6.5 RNNLMのさらなる改善

高速化のためにGPUを使います。

from ivory.common.context import np
np.context = 'gpu'

[1] 2019-06-20 20:37:10 (192ms) python3 (192ms)

PTBデータセットを読み出します。

from ivory.common.dataset import TimeDataset
from ivory.utils.repository import import_module

ptb = import_module("scratch2/dataset/ptb")
corpus, _, _ = ptb.load_data("train")
corpus_val, _, _ = ptb.load_data("val")
corpus_test, _, _ = ptb.load_data("test")
vocab_size = int(max(corpus) + 1)
x, t = corpus[:-1], corpus[1:]
data = TimeDataset((x, t), time_size=35, batch_size=20)
data.epochs = 1
data

[2] 2019-06-20 20:37:11 (529ms) python3 (721ms)

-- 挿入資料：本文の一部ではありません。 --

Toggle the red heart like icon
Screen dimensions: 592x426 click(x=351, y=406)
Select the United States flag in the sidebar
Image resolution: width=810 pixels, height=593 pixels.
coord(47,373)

TimeDataset(time_size=35, batch_size=20, epochs=1, len=1327, column=0, size=(929588,))

ハイパーパラメータの設定を行います。

wordvec_size = 650
hidden_size = 650
lr = 20.0
max_epoch = 40
max_grad = 0.25
dropout = 0.5

[3] 2019-06-20 20:37:11 (4.00ms) python3 (725ms)

モデルを作成します。

from ivory.core.trainer import sequential

net = [
    ("input", vocab_size),
    ("embedding", wordvec_size, "dropout"),
    ("lstm", hidden_size, "dropout"),
    ("lstm", hidden_size, "dropout"),
    ("affine", vocab_size, "softmax_cross_entropy"),
]
trainer = sequential(net, optimizer="sgd", metrics=["loss"])
trainer.optimizer.learning_rate = lr
trainer.max_grad = max_grad
model = trainer.model
for layer in model.layers:
    print(layer)

[4] 2019-06-20 20:37:11 (223ms) python3 (949ms)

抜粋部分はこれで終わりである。